报告题目:Continuous-time q-learning for mean-field control with common noise
报 告 人:魏晓利 副教授(哈尔滨工业大学)
报告时间:2025年8月8日(星期五)10:00—11:00
报告地点:数学科学学院114(小报告厅)
校内联系人:李娜 教授 联系方式:84708354
报告摘要:This talk investigates the continuous-time entropy-regularized reinforcement learning (RL) for mean-field control problems with controlled common noise. We study the continuous-time counterpart of the Q-function in the mean-field model, coined as q-function in the single agent's model. It is shown that the controlled common noise gives rise to a double integral term in the exploratory dynamic programming equation, rendering the policy improvement iteration intricate. The policy improvement at each iteration can be characterized by a first-order condition using the notion of partial linear derivative in policy. To devise some model-free RL algorithms, we introduce the integrated q-function (Iq-function) on distributions of both state and action, and an optimal policy can be identified as a two-layer fixed point to the soft argmax operator of the Iq-function. The martingale characterization of the value function and Iq-function is established by exhausting all test policies. This allows us to propose several algorithms including the Actor-Critic q-learning algorithm, in which the policy is updated in the Actor-step based on the policy improvement rule induced by the partial linear derivative of the Iq-function and the value function and Iq-function are updated simultaneously in the Critic-step based on the martingale orthogonality condition.
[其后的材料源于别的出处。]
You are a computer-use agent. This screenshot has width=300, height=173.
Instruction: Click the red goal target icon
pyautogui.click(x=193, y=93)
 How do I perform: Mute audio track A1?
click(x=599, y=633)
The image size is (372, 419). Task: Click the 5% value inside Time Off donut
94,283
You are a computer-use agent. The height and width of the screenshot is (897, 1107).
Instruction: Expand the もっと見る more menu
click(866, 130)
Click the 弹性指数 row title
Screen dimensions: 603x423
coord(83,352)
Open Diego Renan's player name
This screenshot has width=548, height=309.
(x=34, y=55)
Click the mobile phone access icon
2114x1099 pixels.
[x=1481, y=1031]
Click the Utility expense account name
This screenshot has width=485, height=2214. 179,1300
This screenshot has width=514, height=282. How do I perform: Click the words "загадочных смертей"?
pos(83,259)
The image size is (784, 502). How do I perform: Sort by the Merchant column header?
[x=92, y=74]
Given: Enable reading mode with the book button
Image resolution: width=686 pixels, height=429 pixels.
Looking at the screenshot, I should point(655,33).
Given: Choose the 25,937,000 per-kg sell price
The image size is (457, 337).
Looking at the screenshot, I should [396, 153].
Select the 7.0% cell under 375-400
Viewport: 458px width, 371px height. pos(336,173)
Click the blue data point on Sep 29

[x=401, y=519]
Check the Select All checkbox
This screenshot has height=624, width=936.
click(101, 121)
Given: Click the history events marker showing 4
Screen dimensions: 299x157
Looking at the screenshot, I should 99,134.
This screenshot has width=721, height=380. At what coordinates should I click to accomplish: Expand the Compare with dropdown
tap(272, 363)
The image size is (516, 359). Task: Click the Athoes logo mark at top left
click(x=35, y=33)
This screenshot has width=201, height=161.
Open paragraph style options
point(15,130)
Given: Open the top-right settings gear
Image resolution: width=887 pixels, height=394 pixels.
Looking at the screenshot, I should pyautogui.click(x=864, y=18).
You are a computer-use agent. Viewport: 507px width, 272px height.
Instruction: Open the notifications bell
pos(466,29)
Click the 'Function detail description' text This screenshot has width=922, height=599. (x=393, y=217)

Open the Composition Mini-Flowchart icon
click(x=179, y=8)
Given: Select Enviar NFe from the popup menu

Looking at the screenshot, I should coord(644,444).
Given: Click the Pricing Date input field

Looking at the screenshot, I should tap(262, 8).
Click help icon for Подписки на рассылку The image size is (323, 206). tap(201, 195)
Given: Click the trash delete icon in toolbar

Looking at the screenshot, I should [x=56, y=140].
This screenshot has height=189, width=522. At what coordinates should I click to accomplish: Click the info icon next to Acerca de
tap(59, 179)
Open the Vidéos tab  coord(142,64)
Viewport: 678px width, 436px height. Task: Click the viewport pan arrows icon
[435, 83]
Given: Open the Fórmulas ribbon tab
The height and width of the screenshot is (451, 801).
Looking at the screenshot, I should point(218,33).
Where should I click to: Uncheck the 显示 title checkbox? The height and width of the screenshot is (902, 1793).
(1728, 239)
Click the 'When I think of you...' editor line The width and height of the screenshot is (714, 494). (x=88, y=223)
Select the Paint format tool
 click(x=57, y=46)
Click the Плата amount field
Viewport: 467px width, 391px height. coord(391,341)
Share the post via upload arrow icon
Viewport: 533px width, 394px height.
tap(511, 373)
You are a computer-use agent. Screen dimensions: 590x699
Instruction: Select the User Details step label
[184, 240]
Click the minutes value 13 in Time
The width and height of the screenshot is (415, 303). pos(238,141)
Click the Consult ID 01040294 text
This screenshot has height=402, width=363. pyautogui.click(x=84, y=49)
In two examples, within and beyond LQ-control framework, we implement and compare our algorithms with satisfactory performance.
报告人简介:魏晓利,哈尔滨工业大学数学研究院副教授。她本科毕业于中国科学技术大学,硕士毕业于巴黎第九大学,于巴黎第七大学(现巴黎西岱大学)获得博士学位。2019-2021年在加州大学伯克利分校从事博士后。2021年-2023年担任清华大学深圳国际研究生院助理教授。主要从事随机微分博弈、平均场理论及强化学习等研究。论文发表在Operations Research,Mathematical Finance, SIAM Journal on Control and Optimization等期刊杂志。